Pipeline definition

A file with the .orchest extension.

  • Every pipeline definition in a project is shown in the Orchest UI under Pipelines.
  • The JSON inside the file uniquely defines the pipeline.
  • A full JSON Schema definition can be found in the implementation details.
Pipeline step

A single unit of execution, that receives data, operates on it, and outputs it (which can be retrieved by a next step).
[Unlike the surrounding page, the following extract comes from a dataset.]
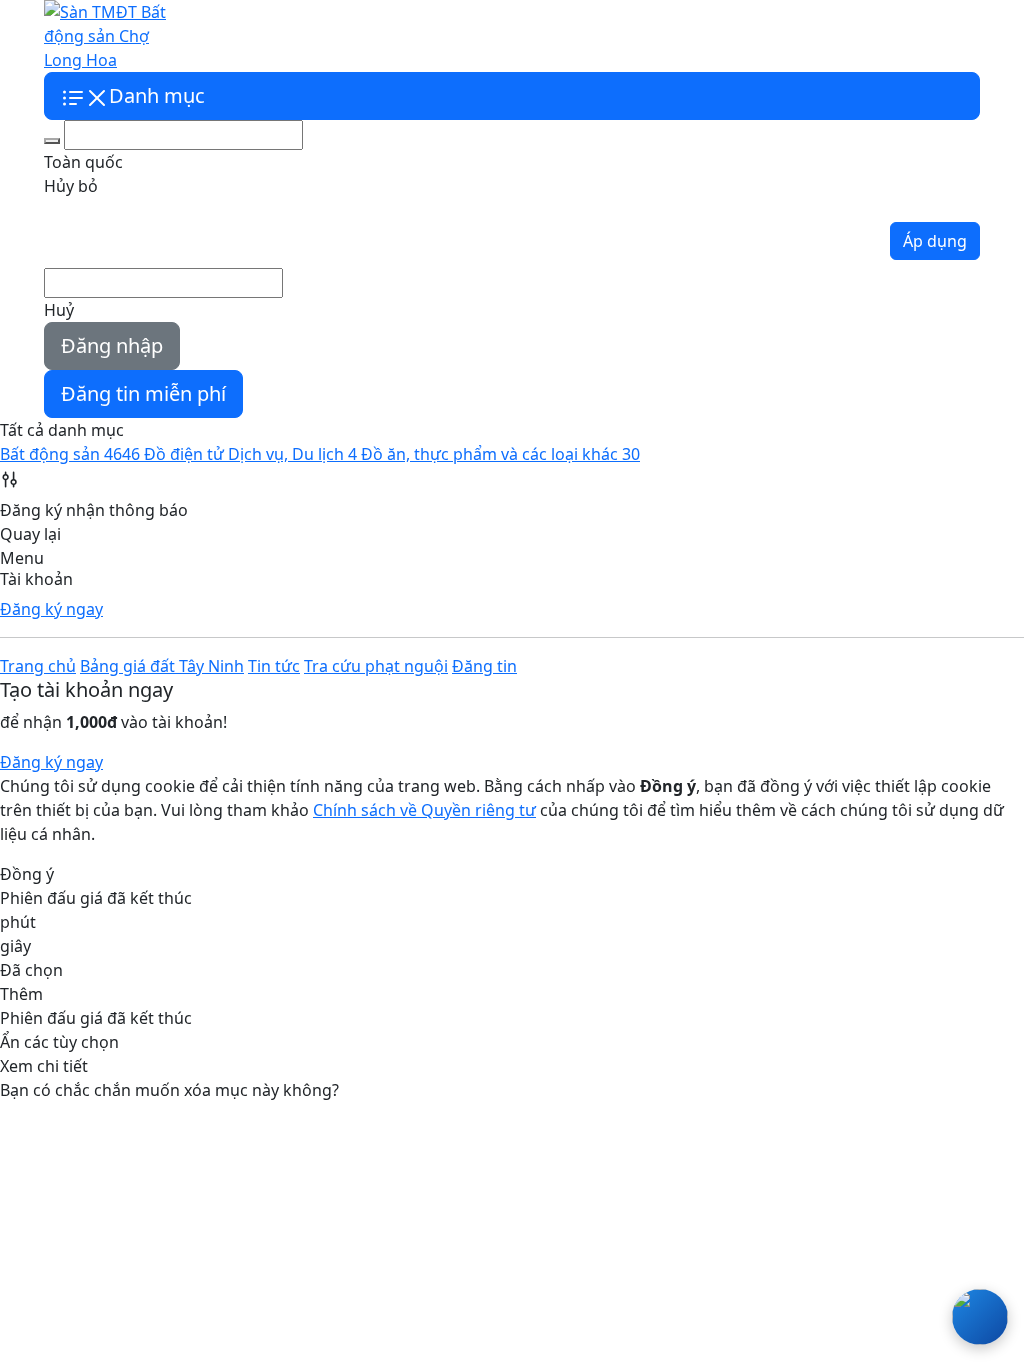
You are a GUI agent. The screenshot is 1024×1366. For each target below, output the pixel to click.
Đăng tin (484, 666)
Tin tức (400, 36)
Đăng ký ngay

  • Has a one-to-one relationship with an executable file, which runs inside its own execution environment, powered through containerization.
  • The file can be edited (through your favorite editor), e.g. just like a Jupyter Notebook. Can also be run through a pipeline run.
  • Has an execution state, i.e. READY, PENDING, RUNNING, COMPUTED, ABORTED or FAILURE.
  • A step can have a set of parameters, all of which have to be given a default value. (The set of parameters can also be empty, thus the step not having any parameters.) These parameters are stored inside the pipeline definition and are accessible inside the execution environment.
(Data science) pipeline
A DAG of pipeline steps.
Interactive session

Some notion of a session that you can boot and shut down which gives you additional functionality when it comes to editing and running your pipelines.

Pipeline run

Abstraction to execute pipelines.

  • Can be scheduled to run at a specific time (through jobs).
  • If parameterized, runs for selected (by the user) default values. If not parameterized, runs without any parameter values.
Interactive (pipeline) run
A pipeline run that runs instantly and that actively changes the pipeline directory’s filesystem. These interactive pipeline runs can only be run during an interactive session.
Non-interactive (pipeline) run
A pipeline run that runs on its own copy of the pipeline directory. This type of pipeline run is the building block of jobs.

A set of pipeline runs (where each pipeline will run for a different set of parameters). Currently we support the following types of jobs:

  • Grid search: a collection of non-interactive pipeline runs that is scheduled to run at a later time. The user can specify values for the parameters other than the default values. The scikit-learn docs are a great resource to read more about grid searches.
The runtime environment of a pipeline step. This way you can install additional packages and make changes to the base image directly.
Edit mode
Edit, create and run your pipelines.
Read-only mode

View your pipeline and its results from a past run.

  • A pipeline from read-only mode can be created into a pipeline in edit mode. This can be useful if you want to actively play with the environment that produced the results (state is not stored after execution has finished, unless it is an interactive run).